Genetics of Thalassemia

Most people know their blood type as "O-positive" or "A-negative" or some combination of the ABO blood type (either A, B, O or AB) and the D blood type (positive or negative, meaning the D protein is either present or absent). While "blood type" commonly refers to only the ABO and D blood groups, there are actually 35 different blood group systems.

Among these blood groups, there are more than 300 different versions of proteins and carbohydrates that can be present on the surface of red blood cells. Some of these molecules have known functions. For example some serve as transporter molecules to move things in or out of red blood cells (RBCs). The function of other blood groups is not known.

These blood groups are important in transfusion medicine because blood groups on the transfused RBCs need to be compatible with the blood inside the transfusion recipient. For most people who receive blood transfusions, blood is only matched at the ABO and D blood groups and this is safe in the vast majority of people. If the minor blood groups are different between the recipient and transfused blood, it is not typically a problem the first time the different blood is transfused. However, there is a chance that the recipient’s immune system will recognize a different blood group as foreign and therefore make an antibody against this blood group. If that person were to be transfused with blood containing that blood group again in the future, the antibody could then react with the transfused blood and cause a transfusion reaction. People that receive many transfusions, such as people with thalassemia or sickle cell disease, are more likely to make antibodies and therefore transfused blood for these groups of patients are matched for some of the minor blood groups in addition to the ABO and D blood groups.

The various blood groups can usually be directly measured on the surface of RBCs. However, there are situations in which determining the blood groups using these older methods is quite challenging or impossible. For example, for patients who have recently been transfused, there will be a mixture of the patient’s RBCs and the transfused RBCs and blood groups of both RBCs would be measured. Also, the testing is difficult in patients who have multiple RBC antibodies because the antibodies can interfere with the testing. Fortunately, the genetic basis of most of the blood groups is now understood. Most of the different blood proteins and carbohydrates found in the minor blood groups are determined by very simple changes in the DNA. Therefore, genotyping (testing for specific changes in the DNA) can be performed to easily determine the minor blood groups.

The ABO blood group and Rh blood group (which contains D, C and E antigens) are determined by more complicated genetics, therefore traditional (serologic) testing is typically still used to determine the ABO and D type. However, there is significant research currently underway to understand the various genetic changes that result in the ABO/D types and therefore develop genetic tests that can quickly and easily predict ABO/D type similar to the minor blood groups.

Genotyping is becoming the standard testing method to determine the minor blood groups. Genotyping has several advantages over the serologic testing. The genetic testing is performed on the DNA extracted from inside white blood cells. Because most of the white blood cells are filtered out of the blood used for RBC transfusion, genotyping can determine the blood groups even if a patient has been recently transfused. Genotyping can also predict the blood groups in patients with antibodies that may prevent direct measurement of the blood groups antigens on the surface of red blood cells. Finally, the reagents needed to measure very rare blood groups on RBCs can be very expensive and only found in specialized laboratories in certain centers. Genotyping allows the identification of even rare blood groups in most large blood banks.
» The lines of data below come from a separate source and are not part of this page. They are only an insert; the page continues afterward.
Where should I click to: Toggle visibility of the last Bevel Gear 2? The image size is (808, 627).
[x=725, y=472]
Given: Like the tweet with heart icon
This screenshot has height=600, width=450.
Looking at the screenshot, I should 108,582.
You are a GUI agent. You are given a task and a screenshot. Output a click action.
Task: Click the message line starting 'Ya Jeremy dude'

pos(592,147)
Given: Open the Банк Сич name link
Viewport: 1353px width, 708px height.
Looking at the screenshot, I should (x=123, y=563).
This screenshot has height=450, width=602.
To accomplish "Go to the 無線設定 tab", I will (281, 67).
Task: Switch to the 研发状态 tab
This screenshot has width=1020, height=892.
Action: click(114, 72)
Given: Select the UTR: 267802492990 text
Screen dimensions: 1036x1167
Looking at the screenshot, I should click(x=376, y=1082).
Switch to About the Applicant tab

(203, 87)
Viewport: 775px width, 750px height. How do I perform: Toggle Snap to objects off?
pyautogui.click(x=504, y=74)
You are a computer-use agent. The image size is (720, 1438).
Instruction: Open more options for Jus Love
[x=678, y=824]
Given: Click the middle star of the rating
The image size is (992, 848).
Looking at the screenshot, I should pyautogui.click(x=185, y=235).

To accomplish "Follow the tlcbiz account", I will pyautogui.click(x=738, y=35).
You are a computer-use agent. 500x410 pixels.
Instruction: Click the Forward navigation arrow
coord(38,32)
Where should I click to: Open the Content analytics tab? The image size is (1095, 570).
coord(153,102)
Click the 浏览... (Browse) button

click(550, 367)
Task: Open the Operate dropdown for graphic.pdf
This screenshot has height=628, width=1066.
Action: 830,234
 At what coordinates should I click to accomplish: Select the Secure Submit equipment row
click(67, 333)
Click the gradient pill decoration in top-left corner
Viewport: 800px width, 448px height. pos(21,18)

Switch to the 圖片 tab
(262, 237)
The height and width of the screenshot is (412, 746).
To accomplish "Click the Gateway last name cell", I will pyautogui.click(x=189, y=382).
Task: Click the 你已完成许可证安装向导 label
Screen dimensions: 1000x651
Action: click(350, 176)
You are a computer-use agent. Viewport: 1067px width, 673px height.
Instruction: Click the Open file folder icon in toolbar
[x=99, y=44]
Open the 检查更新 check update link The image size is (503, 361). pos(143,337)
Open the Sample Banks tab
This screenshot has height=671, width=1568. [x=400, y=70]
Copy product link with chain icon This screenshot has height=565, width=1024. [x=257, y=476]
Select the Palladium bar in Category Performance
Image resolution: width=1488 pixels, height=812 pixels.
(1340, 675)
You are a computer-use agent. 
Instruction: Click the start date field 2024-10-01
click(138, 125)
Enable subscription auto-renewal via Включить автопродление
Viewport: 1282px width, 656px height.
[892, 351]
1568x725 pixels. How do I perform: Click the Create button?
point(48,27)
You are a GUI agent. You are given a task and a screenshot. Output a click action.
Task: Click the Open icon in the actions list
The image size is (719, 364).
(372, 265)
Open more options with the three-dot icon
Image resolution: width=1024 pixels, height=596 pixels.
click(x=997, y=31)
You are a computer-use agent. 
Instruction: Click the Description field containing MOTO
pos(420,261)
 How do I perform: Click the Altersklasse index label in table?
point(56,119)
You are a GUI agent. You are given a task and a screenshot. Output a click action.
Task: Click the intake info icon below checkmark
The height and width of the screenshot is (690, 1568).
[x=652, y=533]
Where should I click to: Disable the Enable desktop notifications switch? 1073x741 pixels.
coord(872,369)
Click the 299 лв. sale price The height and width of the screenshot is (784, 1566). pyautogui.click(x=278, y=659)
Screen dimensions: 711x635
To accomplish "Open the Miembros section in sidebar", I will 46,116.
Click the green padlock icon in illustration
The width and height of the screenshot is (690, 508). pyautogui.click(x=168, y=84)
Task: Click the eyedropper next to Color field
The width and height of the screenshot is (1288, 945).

n addition to using genotyping to determine the minor blood groups of patients who need blood transfusion, genotyping is now increasingly being used to determine the minor blood group antigens of blood donors. As more blood donors are genotyped, a wider inventory of blood with rare blood types is created. People with these rare blood types may become critical to support patients with thalassemia or sickle cell disease who require this rare blood on a regular basis.

As further research is completed to develop the technology to perform blood group genotyping on a large scale in a cost efficient way, genetic matching of blood donors and patients who need RBC transfusion will be the future of transfusion medicine.